Work to complete.
Quote all of the data that follows exactly as written, skipping the images.

____ Listed records

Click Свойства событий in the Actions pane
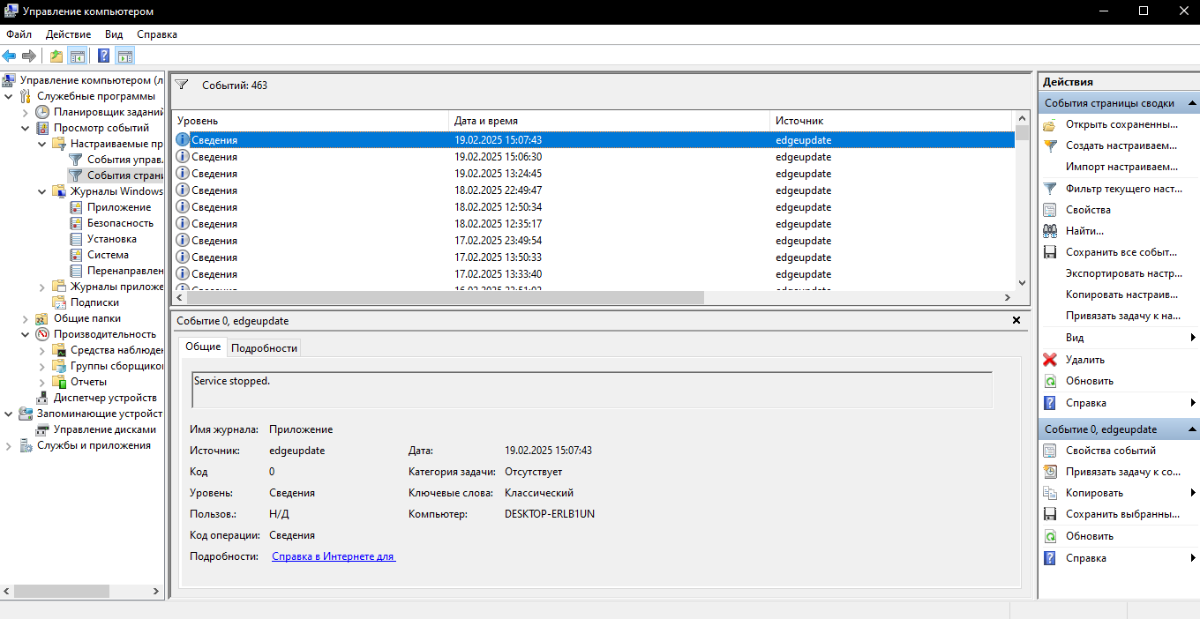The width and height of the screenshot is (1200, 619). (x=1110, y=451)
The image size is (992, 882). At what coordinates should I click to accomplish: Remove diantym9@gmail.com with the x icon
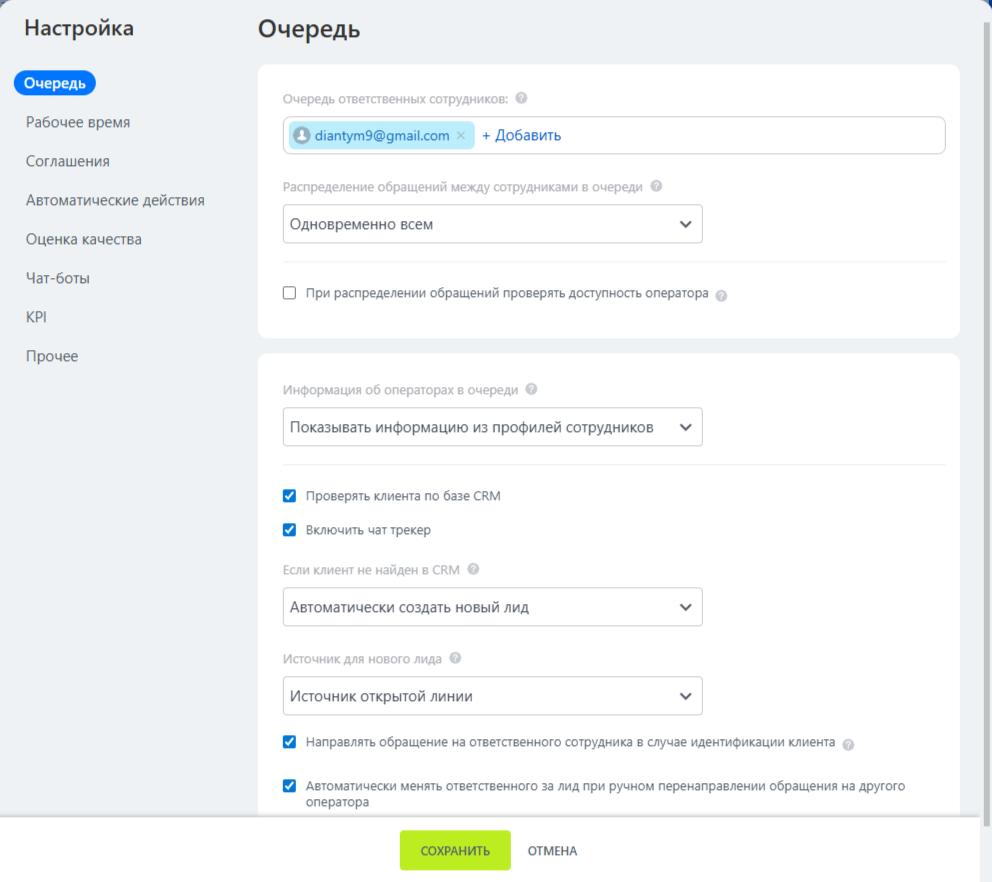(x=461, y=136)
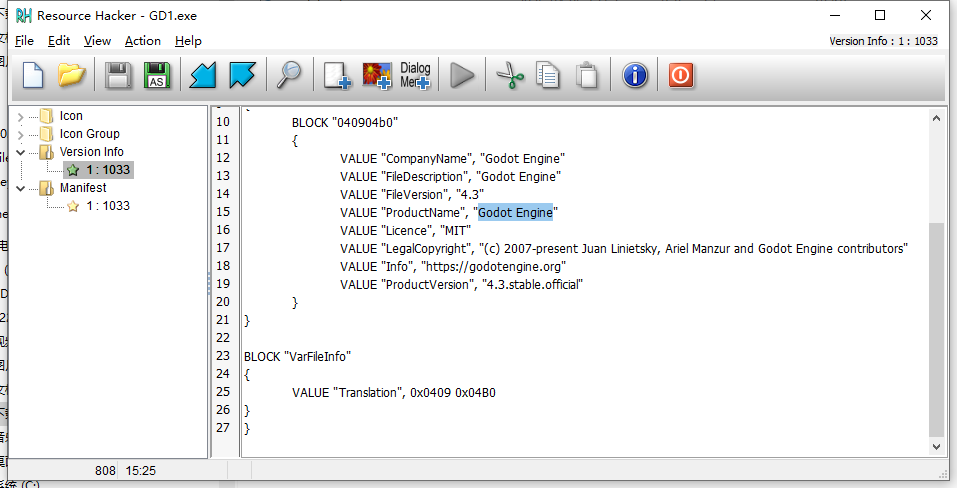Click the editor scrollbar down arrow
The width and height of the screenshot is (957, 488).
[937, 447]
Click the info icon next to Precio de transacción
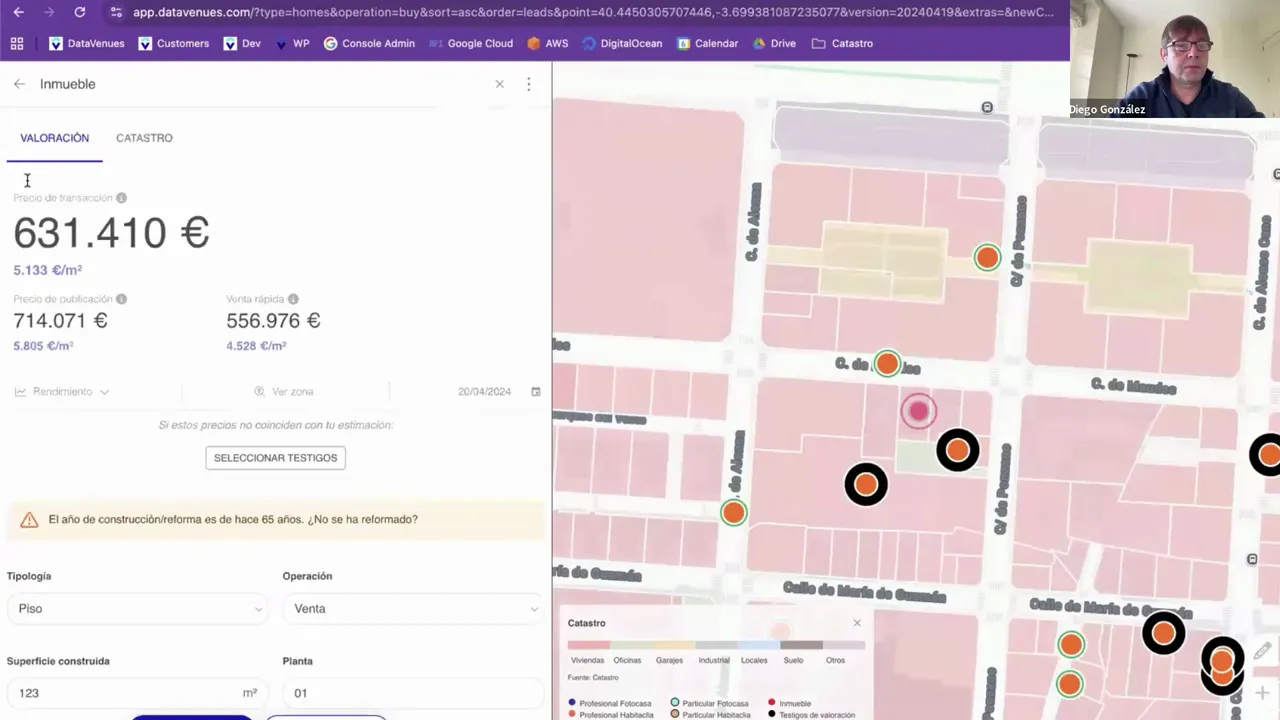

________

Answer to the problem.
Click Свойства событий in the Actions pane
The width and height of the screenshot is (1200, 619). (x=1110, y=451)
The image size is (992, 882). At what coordinates should I click to accomplish: Remove diantym9@gmail.com with the x icon
(x=461, y=136)
Click the editor scrollbar down arrow
The width and height of the screenshot is (957, 488).
[937, 447]
Click the info icon next to Precio de transacción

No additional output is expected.